Despites its pretense at protecting all parties to the litigation, H.R. 985 clearly benefits defendants to the detriment of plaintiffs, as it makes it harder for plaintiffs to successfully access the class action joinder device, originally intended to allow members of a class “so numerous as to make it impracticable to bring [all the claims] before the court,” to do so when the other ordinary joinder mechanisms would fail. JAMES L. HOPKINS, THE NEW FEDERAL EQUITY RULES 145 (8th ed. 1933).

Consistent with this pro-defendant bias, §1718 of the bill also requires that a class action seeking monetary relief is “defined with reference to objective criteria and [that] the party seeking to maintain such a class action affirmatively demonstrates that there is a reliable and administratively feasible mechanism (a) for the court to determine whether putative class members fall within the class definition and (b) for distributing directly to a substantial majority of class members any monetary relief secured for the class.” Section §1718 thus imposes the requirement of “ascertainibility” in the class certification procedure, which requirement had been considered and rejected by the Advisory Committee during the five years of work, research, consideration, and dialogues with the members of the public, the bar, and the judiciary.

The Advisory Committee, aware of a trend of jurisprudence that is trying to elevate the certification standard at the outset, rightly and wisely rejected that suggestion, to make sure that class actions continue to offer an access-to-justice method that might be otherwise not available to class members. In other words, the Advisory Committee is trying to promote a democratic access to justice, and it’s doing so following the democratic process designed by REA. The bill, on the other hand, if approved, will distort the original idea of the class actions devise, turn class actions into an undemocratic procedural tool, and ultimately distort the role of the federal courts as institutions intended to promote the vindication and development of substantive rights.

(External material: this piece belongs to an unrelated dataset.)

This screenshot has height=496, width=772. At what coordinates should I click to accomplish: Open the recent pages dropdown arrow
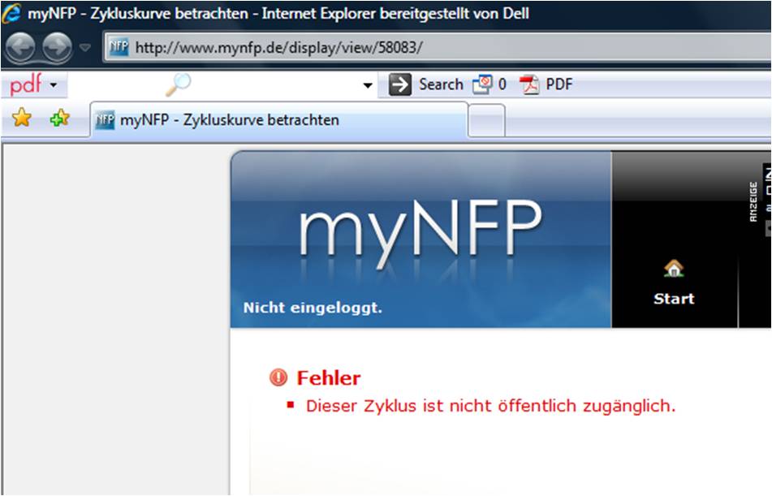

But the bill is not only democratically untenable. It is also professionally suspect. For example, §1720 dealing with issues classes, provides that “[a] federal court shall not issue an order granting certification of a class action with respect to particular issues pursuant to Rule 23(c)(4) of the Federal Rules of Civil Procedure unless the entirety of the cause of action from which the particular issues arise satisfies all the class certification prerequisites of Rule 23(a) and Rule 23(b)(1), Rule 23(b)(2),  r Rule 23(b)(3).” Essentially, the bill eliminates the utility of issue classes by forcing this narrow, specialized type of classification to satisfy the more onerous requirements applicable to a standard class action. Perhaps this was the surreptitious goal; better, I think, to state that goal up front and clearly. Similarly, Section 4 of the bill seeks to amend 28 U.S. §1447 in a manner that shows an obvious lack of understanding of the rules of aggregation applicable to diversity actions. More generally, the apparent lack of professional care in the drafting of H.R. 985 proves my original point
we do need experts to deal with technical procedures issues and a process like the one designed by the REA.